Antimicrobial resistance (AMR) is a significant threat that demands surveillance to identify and analyze trends of the emerging antibiotic resistance genes (ARGs) and potential microbial carriers. The influent of the wastewater treatment plants (WWTPs) reflects the microbes derived from the population and effluent being the source of dissemination of potential pathogenic microbes and AMR. The present study aimed to monitor microbial communities and antibiotic resistance genes in WWTPs employing a whole metagenome shotgun sequencing approach. The samples were collected from a sewage treatment plant (STP) and a common effluent treatment plant (CETP) in Delhi, India. The results showed the influent of STP to be rich in Bifidobacterium, Bacteroides, Escherichia, Arcobacter, and Pseudomonas residents of gut microbiota and known to cause diseases in humans and animals; whereas the CETP sample was abundant in Aeromonas, Escherichia, and Shewanella known to be involved in the degradation of different compounds. Interestingly, the effluent samples from both STPs and CETP were rich in microbial diversity, comprising organic and xenobiotic compound degrading and disease-causing bacteria, indicating the effluent being the source of dissemination of concerning bacteria to the environment. The functional profile at both sites displayed similarity with an abundance of housekeeping function genes as analyzed by Clusters of Orthologous Genes (COG), KEGG Orthology (KO), and subsystem databases. Resistome profiling by MEGARes showed the dominance of ARGs corresponding to beta-lactams having relative abundance ranging from 16% to 34% in all the metagenome datasets, followed by tetracycline (8%–16%), aminoglycosides (7%–9%), multi-drug (5%–9%), and rifampin (3%–9%). Also, AMR genes oxa, ant3-DPRIME, and rpoB, which are of clinical importance were predominantly and most prevalently present in all the samples.
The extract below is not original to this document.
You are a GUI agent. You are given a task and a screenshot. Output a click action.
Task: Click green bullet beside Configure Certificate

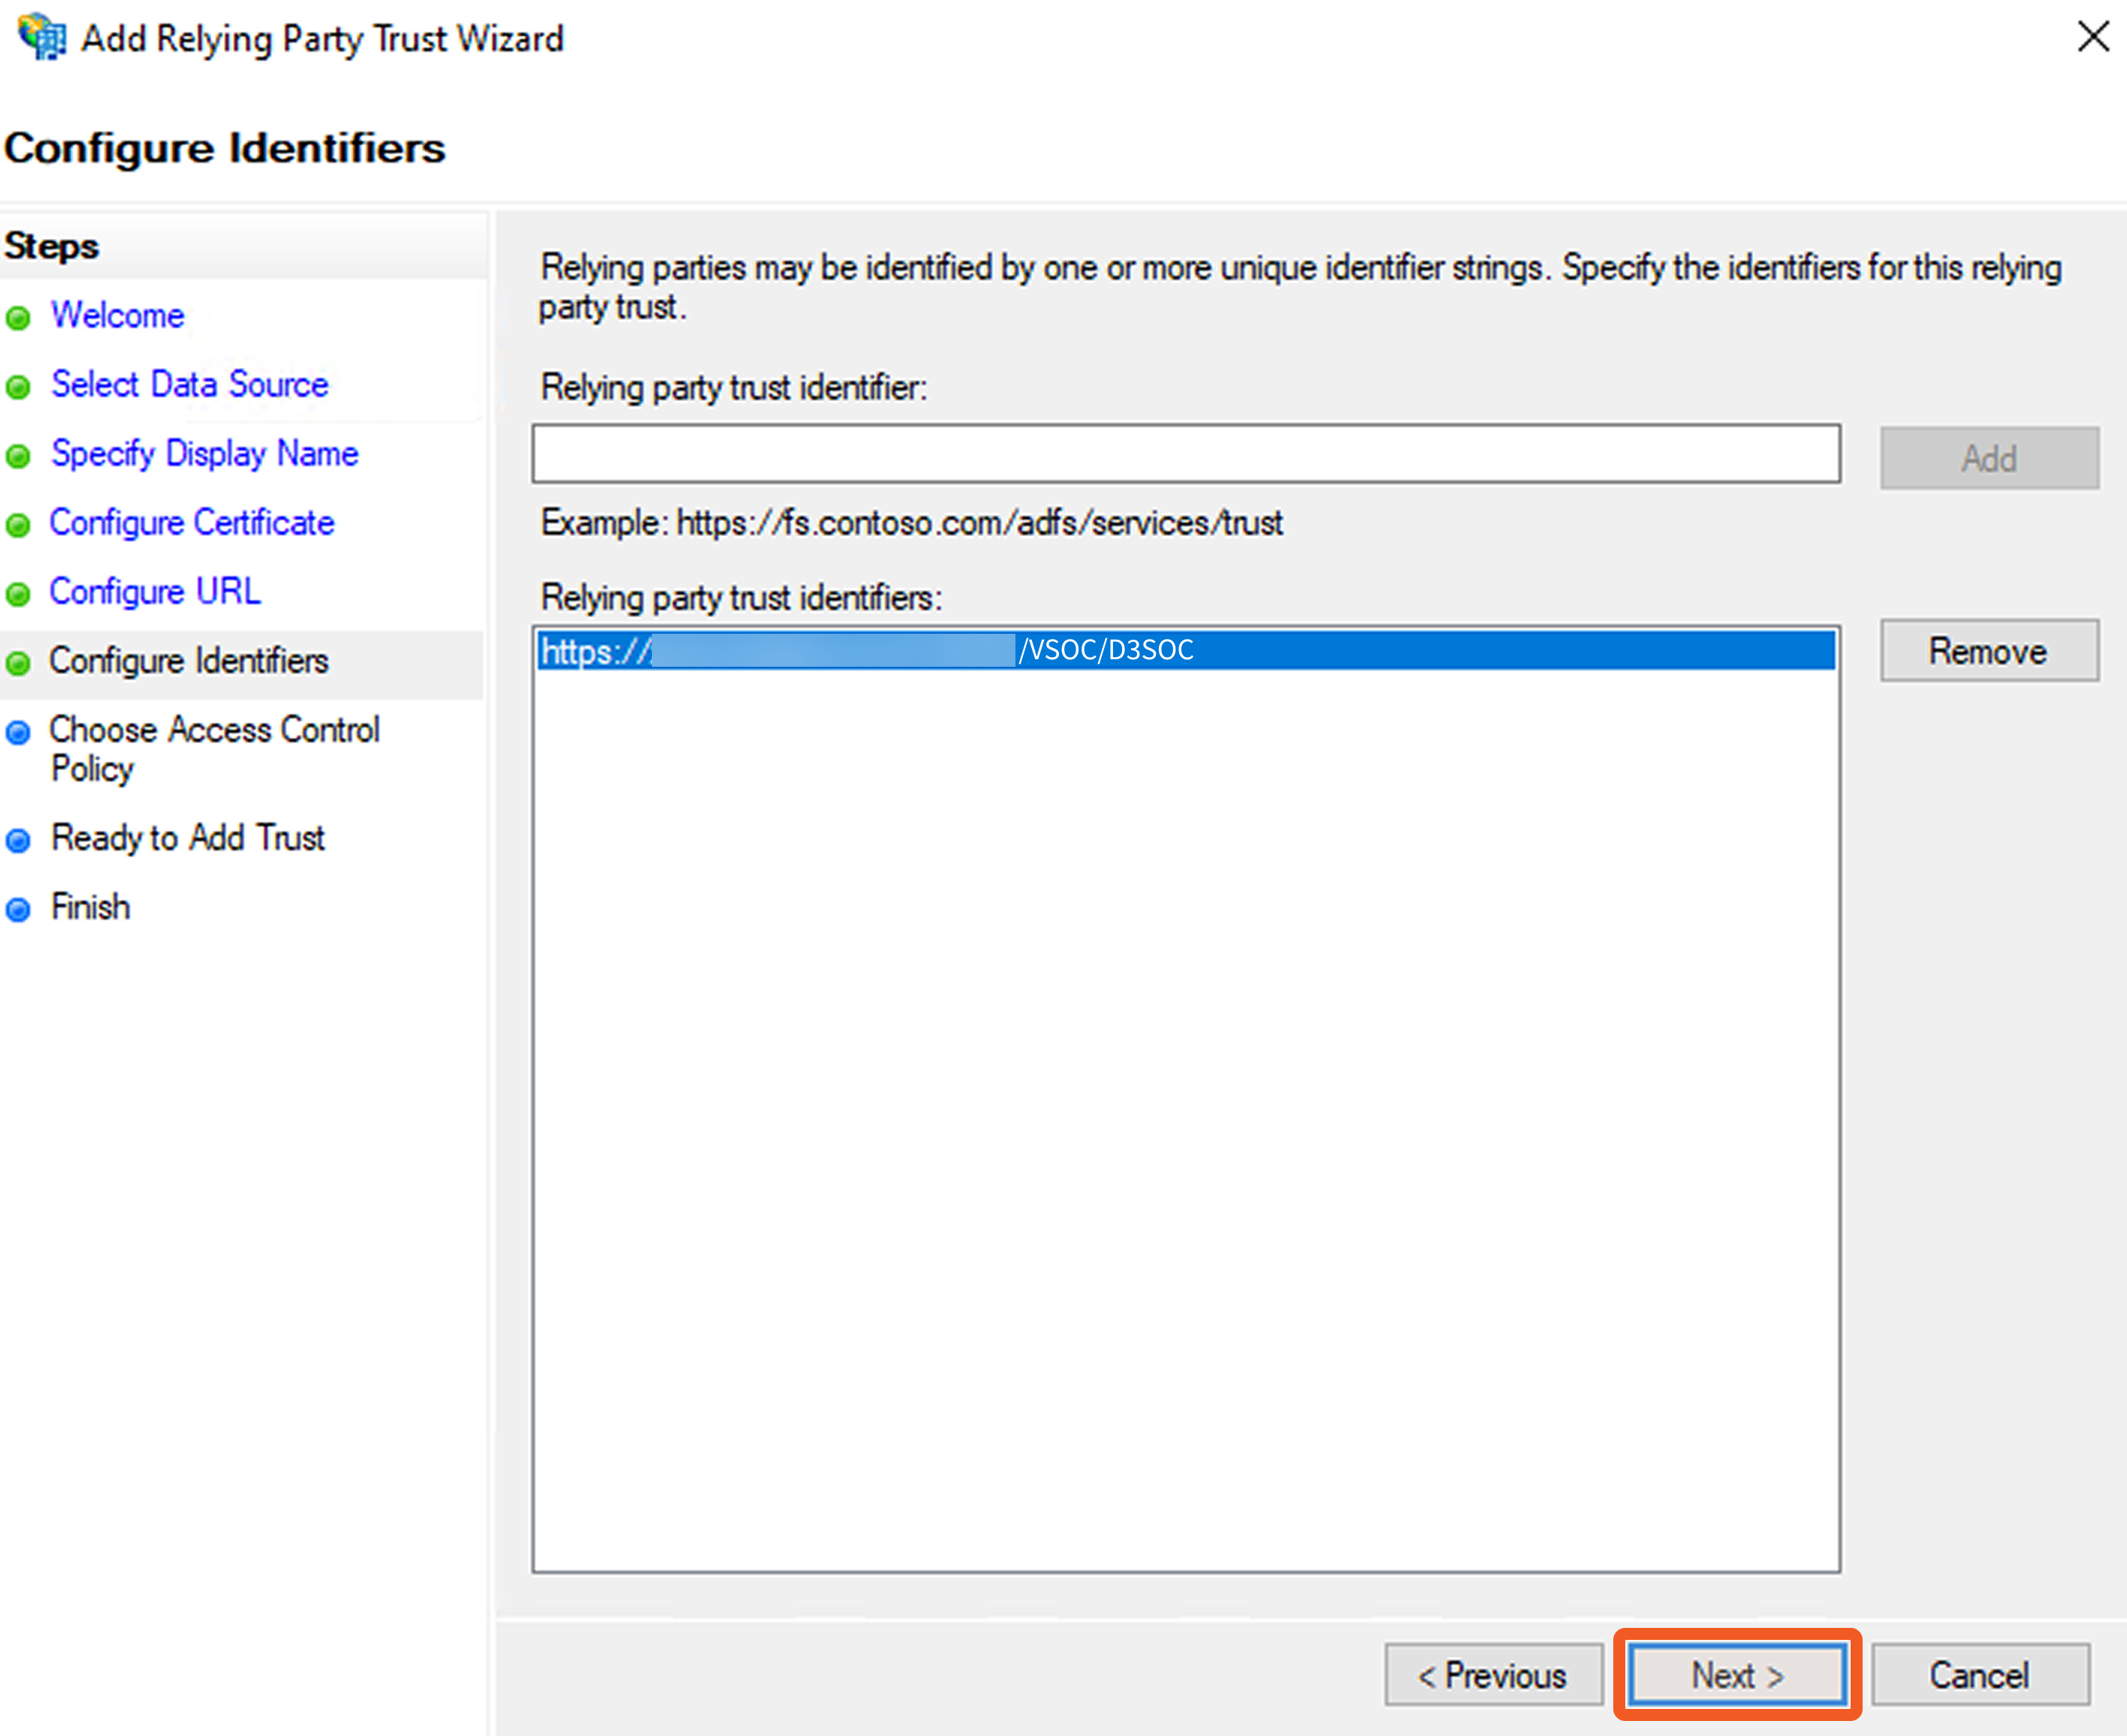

The presence of AMR in effluents from both types of treatment plants indicates that wastewater from both sources contributes to the spread of pathogenic bacteria and resistance genes, increasing the environmental AMR burden and therefore requires tertiary treatment before discharge. This work will facilitate further research towards the identification of suitable biomarkers for monitoring antibiotic resistance.